* [What is needed]
Every line of the data below needs to be reproduced exactly.

* [Source data]
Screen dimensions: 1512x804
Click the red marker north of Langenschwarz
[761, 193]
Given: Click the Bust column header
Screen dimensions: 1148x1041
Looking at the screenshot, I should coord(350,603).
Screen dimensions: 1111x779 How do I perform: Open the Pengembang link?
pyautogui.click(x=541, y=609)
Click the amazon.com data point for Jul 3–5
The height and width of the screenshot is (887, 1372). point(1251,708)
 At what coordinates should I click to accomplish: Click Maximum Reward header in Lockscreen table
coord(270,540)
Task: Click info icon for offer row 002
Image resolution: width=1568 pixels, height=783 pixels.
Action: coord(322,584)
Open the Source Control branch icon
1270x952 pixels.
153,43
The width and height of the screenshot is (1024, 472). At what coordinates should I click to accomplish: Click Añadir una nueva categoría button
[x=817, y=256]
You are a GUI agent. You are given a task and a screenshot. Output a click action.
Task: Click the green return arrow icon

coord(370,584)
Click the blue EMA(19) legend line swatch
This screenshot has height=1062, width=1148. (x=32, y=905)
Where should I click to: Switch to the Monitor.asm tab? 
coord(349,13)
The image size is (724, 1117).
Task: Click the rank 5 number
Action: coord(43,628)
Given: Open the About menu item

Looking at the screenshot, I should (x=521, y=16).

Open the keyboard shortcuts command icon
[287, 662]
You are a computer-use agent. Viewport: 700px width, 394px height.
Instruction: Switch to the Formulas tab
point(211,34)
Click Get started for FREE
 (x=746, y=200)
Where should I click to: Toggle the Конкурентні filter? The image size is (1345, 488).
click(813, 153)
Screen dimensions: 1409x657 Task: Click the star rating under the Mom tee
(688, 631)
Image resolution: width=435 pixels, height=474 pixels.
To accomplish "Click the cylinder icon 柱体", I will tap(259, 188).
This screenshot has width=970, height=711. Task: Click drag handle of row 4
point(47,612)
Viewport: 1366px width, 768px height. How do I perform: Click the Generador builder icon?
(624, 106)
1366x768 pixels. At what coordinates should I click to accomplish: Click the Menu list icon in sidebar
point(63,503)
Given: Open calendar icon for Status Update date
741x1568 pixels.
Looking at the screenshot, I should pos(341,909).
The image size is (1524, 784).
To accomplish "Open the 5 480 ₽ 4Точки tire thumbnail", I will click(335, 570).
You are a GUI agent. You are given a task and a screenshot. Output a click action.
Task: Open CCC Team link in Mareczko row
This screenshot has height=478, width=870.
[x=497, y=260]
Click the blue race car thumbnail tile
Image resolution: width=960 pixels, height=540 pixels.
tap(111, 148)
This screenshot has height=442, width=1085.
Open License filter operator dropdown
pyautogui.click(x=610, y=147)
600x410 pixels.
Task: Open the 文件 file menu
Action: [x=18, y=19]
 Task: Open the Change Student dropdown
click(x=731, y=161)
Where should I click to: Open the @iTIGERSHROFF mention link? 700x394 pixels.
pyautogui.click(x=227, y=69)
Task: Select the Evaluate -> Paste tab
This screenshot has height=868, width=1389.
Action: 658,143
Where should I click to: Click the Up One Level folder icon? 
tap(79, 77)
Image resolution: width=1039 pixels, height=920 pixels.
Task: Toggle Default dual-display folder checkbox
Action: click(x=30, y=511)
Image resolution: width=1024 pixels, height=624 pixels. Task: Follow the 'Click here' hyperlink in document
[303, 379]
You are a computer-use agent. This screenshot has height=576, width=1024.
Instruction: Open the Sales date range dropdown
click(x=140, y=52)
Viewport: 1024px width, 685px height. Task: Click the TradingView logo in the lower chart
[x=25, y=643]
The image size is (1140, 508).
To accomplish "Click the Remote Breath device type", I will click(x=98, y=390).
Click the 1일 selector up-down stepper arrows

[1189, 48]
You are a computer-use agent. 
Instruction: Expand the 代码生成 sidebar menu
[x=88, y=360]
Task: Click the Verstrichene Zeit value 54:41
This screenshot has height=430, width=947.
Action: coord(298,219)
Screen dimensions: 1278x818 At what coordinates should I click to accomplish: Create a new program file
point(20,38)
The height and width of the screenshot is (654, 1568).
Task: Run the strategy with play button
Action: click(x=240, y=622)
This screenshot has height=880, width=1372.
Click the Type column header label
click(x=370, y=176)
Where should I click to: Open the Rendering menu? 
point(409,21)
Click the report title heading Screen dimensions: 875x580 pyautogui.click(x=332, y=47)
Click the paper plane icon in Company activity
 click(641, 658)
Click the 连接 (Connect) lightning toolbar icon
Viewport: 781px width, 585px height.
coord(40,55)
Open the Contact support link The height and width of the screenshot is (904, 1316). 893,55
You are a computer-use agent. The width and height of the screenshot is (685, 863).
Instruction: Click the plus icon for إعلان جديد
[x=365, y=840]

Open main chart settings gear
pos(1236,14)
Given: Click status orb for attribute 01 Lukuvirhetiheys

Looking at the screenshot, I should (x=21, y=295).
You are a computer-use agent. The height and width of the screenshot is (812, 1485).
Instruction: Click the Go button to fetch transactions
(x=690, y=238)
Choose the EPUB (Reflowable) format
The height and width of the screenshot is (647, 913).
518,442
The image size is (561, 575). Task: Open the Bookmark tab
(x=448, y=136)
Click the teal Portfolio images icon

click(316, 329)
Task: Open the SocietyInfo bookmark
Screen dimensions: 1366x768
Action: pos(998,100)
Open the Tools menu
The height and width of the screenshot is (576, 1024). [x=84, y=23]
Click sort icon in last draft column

* [Worked solution]
Screen dimensions: 1512x804
Click the red marker north of Langenschwarz
[761, 193]
Given: Click the Bust column header
Screen dimensions: 1148x1041
Looking at the screenshot, I should coord(350,603).
Screen dimensions: 1111x779 How do I perform: Open the Pengembang link?
pyautogui.click(x=541, y=609)
Click the amazon.com data point for Jul 3–5
The height and width of the screenshot is (887, 1372). point(1251,708)
 At what coordinates should I click to accomplish: Click Maximum Reward header in Lockscreen table
coord(270,540)
Task: Click info icon for offer row 002
Image resolution: width=1568 pixels, height=783 pixels.
Action: coord(322,584)
Open the Source Control branch icon
1270x952 pixels.
153,43
The width and height of the screenshot is (1024, 472). At what coordinates should I click to accomplish: Click Añadir una nueva categoría button
[x=817, y=256]
You are a GUI agent. You are given a task and a screenshot. Output a click action.
Task: Click the green return arrow icon

coord(370,584)
Click the blue EMA(19) legend line swatch
This screenshot has height=1062, width=1148. (x=32, y=905)
Where should I click to: Switch to the Monitor.asm tab? 
coord(349,13)
The image size is (724, 1117).
Task: Click the rank 5 number
Action: coord(43,628)
Given: Open the About menu item

Looking at the screenshot, I should (x=521, y=16).

Open the keyboard shortcuts command icon
[287, 662]
You are a computer-use agent. Viewport: 700px width, 394px height.
Instruction: Switch to the Formulas tab
point(211,34)
Click Get started for FREE
 (x=746, y=200)
Where should I click to: Toggle the Конкурентні filter? The image size is (1345, 488).
click(813, 153)
Screen dimensions: 1409x657 Task: Click the star rating under the Mom tee
(688, 631)
Image resolution: width=435 pixels, height=474 pixels.
To accomplish "Click the cylinder icon 柱体", I will tap(259, 188).
This screenshot has width=970, height=711. Task: Click drag handle of row 4
point(47,612)
Viewport: 1366px width, 768px height. How do I perform: Click the Generador builder icon?
(624, 106)
1366x768 pixels. At what coordinates should I click to accomplish: Click the Menu list icon in sidebar
point(63,503)
Given: Open calendar icon for Status Update date
741x1568 pixels.
Looking at the screenshot, I should pos(341,909).
The image size is (1524, 784).
To accomplish "Open the 5 480 ₽ 4Точки tire thumbnail", I will click(335, 570).
You are a GUI agent. You are given a task and a screenshot. Output a click action.
Task: Open CCC Team link in Mareczko row
This screenshot has height=478, width=870.
[x=497, y=260]
Click the blue race car thumbnail tile
Image resolution: width=960 pixels, height=540 pixels.
tap(111, 148)
This screenshot has height=442, width=1085.
Open License filter operator dropdown
pyautogui.click(x=610, y=147)
600x410 pixels.
Task: Open the 文件 file menu
Action: [x=18, y=19]
 Task: Open the Change Student dropdown
click(x=731, y=161)
Where should I click to: Open the @iTIGERSHROFF mention link? 700x394 pixels.
pyautogui.click(x=227, y=69)
Task: Select the Evaluate -> Paste tab
This screenshot has height=868, width=1389.
Action: 658,143
Where should I click to: Click the Up One Level folder icon? 
tap(79, 77)
Image resolution: width=1039 pixels, height=920 pixels.
Task: Toggle Default dual-display folder checkbox
Action: click(x=30, y=511)
Image resolution: width=1024 pixels, height=624 pixels. Task: Follow the 'Click here' hyperlink in document
[303, 379]
You are a computer-use agent. This screenshot has height=576, width=1024.
Instruction: Open the Sales date range dropdown
click(x=140, y=52)
Viewport: 1024px width, 685px height. Task: Click the TradingView logo in the lower chart
[x=25, y=643]
The image size is (1140, 508).
To accomplish "Click the Remote Breath device type", I will click(x=98, y=390).
Click the 1일 selector up-down stepper arrows

[1189, 48]
You are a computer-use agent. 
Instruction: Expand the 代码生成 sidebar menu
[x=88, y=360]
Task: Click the Verstrichene Zeit value 54:41
This screenshot has height=430, width=947.
Action: coord(298,219)
Screen dimensions: 1278x818 At what coordinates should I click to accomplish: Create a new program file
point(20,38)
The height and width of the screenshot is (654, 1568).
Task: Run the strategy with play button
Action: click(x=240, y=622)
This screenshot has height=880, width=1372.
Click the Type column header label
click(x=370, y=176)
Where should I click to: Open the Rendering menu? 
point(409,21)
Click the report title heading Screen dimensions: 875x580 pyautogui.click(x=332, y=47)
Click the paper plane icon in Company activity
 click(641, 658)
Click the 连接 (Connect) lightning toolbar icon
Viewport: 781px width, 585px height.
coord(40,55)
Open the Contact support link The height and width of the screenshot is (904, 1316). 893,55
You are a computer-use agent. The width and height of the screenshot is (685, 863).
Instruction: Click the plus icon for إعلان جديد
[x=365, y=840]

Open main chart settings gear
pos(1236,14)
Given: Click status orb for attribute 01 Lukuvirhetiheys

Looking at the screenshot, I should (x=21, y=295).
You are a computer-use agent. The height and width of the screenshot is (812, 1485).
Instruction: Click the Go button to fetch transactions
(x=690, y=238)
Choose the EPUB (Reflowable) format
The height and width of the screenshot is (647, 913).
518,442
The image size is (561, 575). Task: Open the Bookmark tab
(x=448, y=136)
Click the teal Portfolio images icon

click(316, 329)
Task: Open the SocietyInfo bookmark
Screen dimensions: 1366x768
Action: pos(998,100)
Open the Tools menu
The height and width of the screenshot is (576, 1024). [x=84, y=23]
Click sort icon in last draft column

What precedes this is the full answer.